This paper explores unlocking major reserves from S1 and H8 reservoirs, which comprise unconventional gas reservoirs forming a network of barely tapped, complex meandering channels spread over 1,500 km2. These zones contain nearly half of the initial gas in place volume in Block Yan113-Yan133, yet present a great challenge for extraction. These secondary targets are further characterized by high lithic content, poor pore-throat structure, subnormal pressure gradients, low productivity, and serious water block issues.
Based on challenging reservoir characteristics, in 2017, alternative propped hydraulic fracture designs were tested in three trial wells attempting to ultimately achieve economic production from S1 and H8. One trial well used a conventional nitrogen-energized guar fracturing fluid but with a larger overall job size. A second trial well tested a cleaner hybrid fluid system, and a third trial well was pumped at a higher injection rate to increase stimulated reservoir volume. Unfortunately, no trial wells continuously produced at a stable gas rate, so the completion and fracturing design was further modified and tested.
It was hypothesized that the optimal solution was to create more fractures utilizing a minimal amount of low-or nondamaging fracturing fluid, and to successfully flow back after stimulation; thus, a CO2 self-crosslinking clean fluid system (CO2 foam) fracturing technique was introduced in 2018. When this technique was applied in three wells for single-stage frac stimulation in the S1 formation, encouraging results were achieved. This proved the feasibility and reliability of CO2 foam fracturing in this reservoir.
As the Yanbei project has progressed, CO2 foam fracturing is seen as the potential key to unlocking even more challenging scenarios, such as multilayer stimulation within the S1 or H8 formations. For example, well D, with dual S1 layers, achieved the best production to date following installation of a fit-for-purpose downhole mechanical completion system combined with the CO2 fracturing fluid. Comparing results of all S1-stimulated wells, all four wells treated with CO2 fluid have exceeded the production expectations, confirming the suitability of this system for the ultra-tight reservoirs of the Yanbei gas field.

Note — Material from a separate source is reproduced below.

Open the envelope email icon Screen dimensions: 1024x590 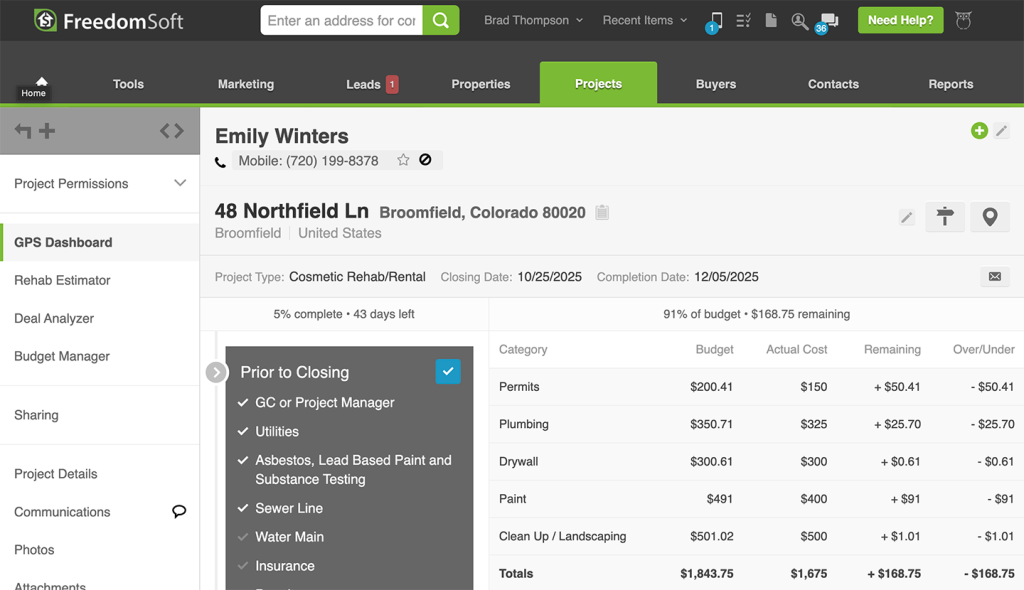pyautogui.click(x=994, y=277)
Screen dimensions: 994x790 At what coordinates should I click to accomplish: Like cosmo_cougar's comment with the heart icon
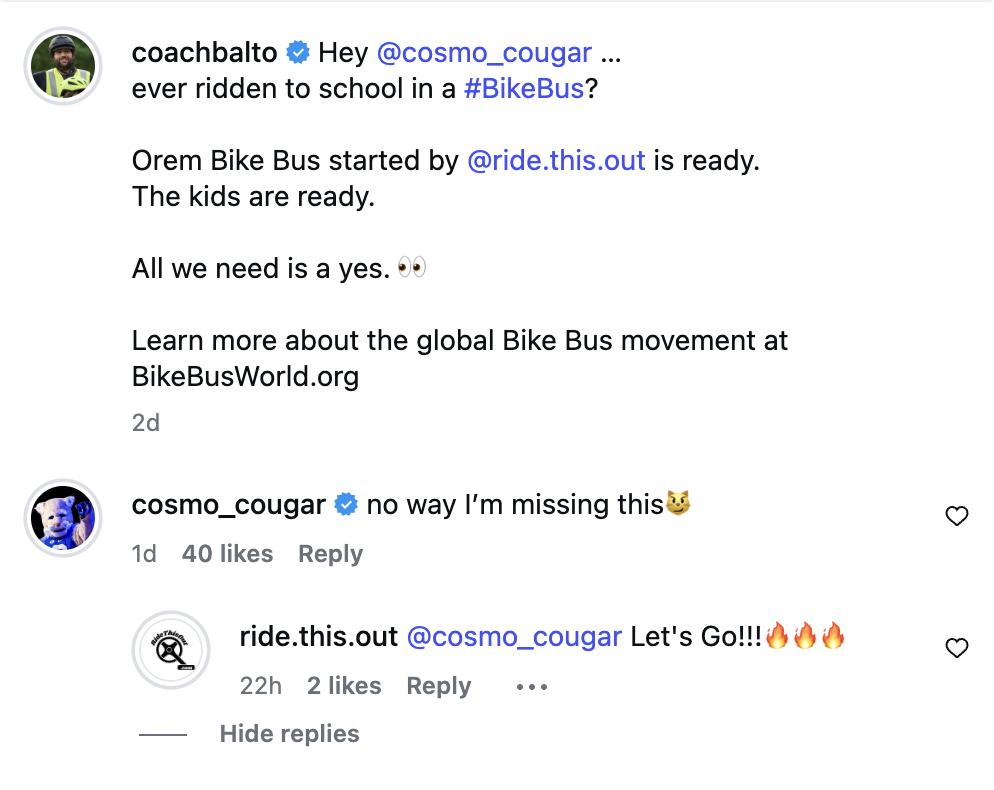pyautogui.click(x=957, y=516)
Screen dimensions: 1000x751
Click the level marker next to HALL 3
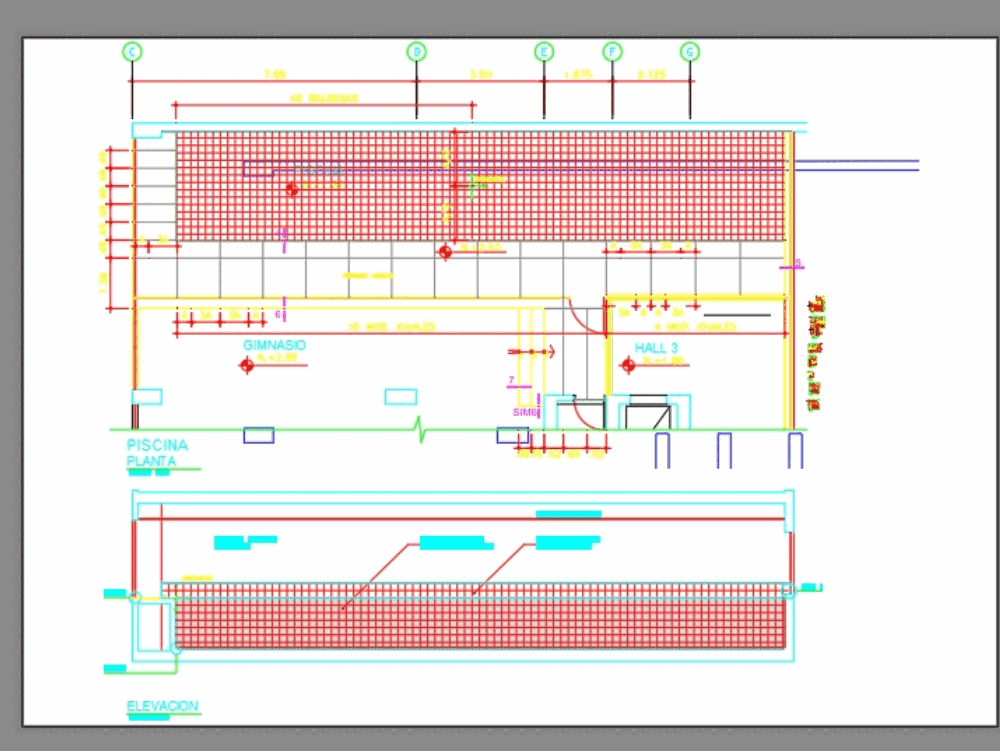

As a result of our novel combined stimulation techniques, integrating fracturing fluids and the downhole completion system, a 300% production increment was achieved by the two-stage CO2 foam fracturing treatment in trial well D in the S1 and H8 formations. Further optimization of cost and operational efficiency will allow CO2 fracturing technology to significantly increase production and nearly double the gas initially in place (GIIP) volume in Yanbei field.